The survivors of a bus inferno that killed at least 46 people scrambled to safety through a window after the vehicle caught fire and crashed in Bulgaria, officials say.
Seven people escaped with burns from the vehicle, which was packed with tourists who were mostly Macedonian.
The bus slammed into a barrier and went up in flames while returning from Istanbul in Turkey to North Macedonia.
Twelve children were among the dead, including twin boys, aged four.
Only four men and three women survived the disaster, which happened on a motorway south-west of the Bulgarian capital, Sofia, early on Tuesday.

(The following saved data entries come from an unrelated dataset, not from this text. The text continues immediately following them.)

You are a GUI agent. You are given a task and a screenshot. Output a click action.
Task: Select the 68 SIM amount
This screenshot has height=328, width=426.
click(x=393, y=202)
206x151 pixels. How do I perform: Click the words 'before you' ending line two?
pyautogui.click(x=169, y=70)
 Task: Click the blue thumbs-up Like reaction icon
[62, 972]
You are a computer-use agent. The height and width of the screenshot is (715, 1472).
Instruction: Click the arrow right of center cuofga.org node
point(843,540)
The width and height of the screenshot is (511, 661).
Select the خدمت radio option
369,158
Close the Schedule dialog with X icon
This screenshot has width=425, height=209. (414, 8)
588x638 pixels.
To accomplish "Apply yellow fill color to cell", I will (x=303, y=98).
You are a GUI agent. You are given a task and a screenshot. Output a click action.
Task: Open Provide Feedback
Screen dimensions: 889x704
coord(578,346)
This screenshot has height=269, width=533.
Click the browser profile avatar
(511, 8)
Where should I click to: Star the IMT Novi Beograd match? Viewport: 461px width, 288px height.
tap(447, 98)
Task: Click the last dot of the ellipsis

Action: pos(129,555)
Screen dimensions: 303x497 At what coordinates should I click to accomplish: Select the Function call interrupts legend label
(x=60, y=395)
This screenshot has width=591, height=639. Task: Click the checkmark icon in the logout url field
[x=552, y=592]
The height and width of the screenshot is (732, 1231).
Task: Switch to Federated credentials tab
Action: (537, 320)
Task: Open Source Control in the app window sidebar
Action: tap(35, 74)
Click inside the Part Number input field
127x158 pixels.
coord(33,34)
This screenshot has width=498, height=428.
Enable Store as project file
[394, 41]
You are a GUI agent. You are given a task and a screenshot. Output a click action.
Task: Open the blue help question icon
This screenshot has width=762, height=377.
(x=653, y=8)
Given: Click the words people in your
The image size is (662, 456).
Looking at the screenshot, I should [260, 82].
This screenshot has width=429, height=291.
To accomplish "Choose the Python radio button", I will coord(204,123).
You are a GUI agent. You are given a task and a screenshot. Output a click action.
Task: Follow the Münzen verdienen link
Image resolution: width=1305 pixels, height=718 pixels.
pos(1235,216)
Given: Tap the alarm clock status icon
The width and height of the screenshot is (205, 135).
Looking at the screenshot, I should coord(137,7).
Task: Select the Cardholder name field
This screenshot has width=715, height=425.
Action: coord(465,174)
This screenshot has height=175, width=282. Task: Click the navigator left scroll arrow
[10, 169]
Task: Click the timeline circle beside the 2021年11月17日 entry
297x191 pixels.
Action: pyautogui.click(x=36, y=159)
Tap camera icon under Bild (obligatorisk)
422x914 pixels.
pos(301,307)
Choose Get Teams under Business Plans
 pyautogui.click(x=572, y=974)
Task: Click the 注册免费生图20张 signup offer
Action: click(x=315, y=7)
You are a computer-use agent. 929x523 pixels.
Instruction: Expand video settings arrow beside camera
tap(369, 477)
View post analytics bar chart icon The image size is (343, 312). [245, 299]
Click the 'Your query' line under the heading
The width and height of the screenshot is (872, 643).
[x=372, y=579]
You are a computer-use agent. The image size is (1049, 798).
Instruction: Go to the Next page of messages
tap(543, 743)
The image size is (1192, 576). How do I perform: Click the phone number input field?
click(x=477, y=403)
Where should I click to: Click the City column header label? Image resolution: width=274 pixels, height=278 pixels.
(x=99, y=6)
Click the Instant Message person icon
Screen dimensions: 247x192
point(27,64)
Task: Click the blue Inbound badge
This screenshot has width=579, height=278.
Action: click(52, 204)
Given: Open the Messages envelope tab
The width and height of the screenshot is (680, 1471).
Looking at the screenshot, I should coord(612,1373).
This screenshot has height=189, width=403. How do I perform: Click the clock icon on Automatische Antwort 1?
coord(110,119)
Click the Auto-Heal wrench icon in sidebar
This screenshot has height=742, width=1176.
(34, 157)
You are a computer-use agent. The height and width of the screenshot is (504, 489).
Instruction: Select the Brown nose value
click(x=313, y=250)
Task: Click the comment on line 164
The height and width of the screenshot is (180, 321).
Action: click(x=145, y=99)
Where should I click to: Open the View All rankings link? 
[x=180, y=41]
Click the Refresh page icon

The scale of the loss has caused shock and grief in Bulgaria and North Macedonia, where three days of national mourning have been declared.
Macedonian Prime Minister Zoran Zaev described the crash as "horrifying".
"I met the injured in a hospital in Bulgaria. My heart broke when I was hearing the cry of a father who lost [his] child," Mr Zaev told the BBC.
The PM said he had spoken to one of the survivors, who told him that passengers were asleep when the sound of an explosion woke them.
"They succeeded in breaking one of the windows and saved a few people. Unfortunately, the rest did not succeed," Mr Zaev told reporters.
The cause of the disaster was not immediately clear. Bulgarian officials said the bus swerved off the motorway and tore away a 50m (164ft) section of the crash barrier.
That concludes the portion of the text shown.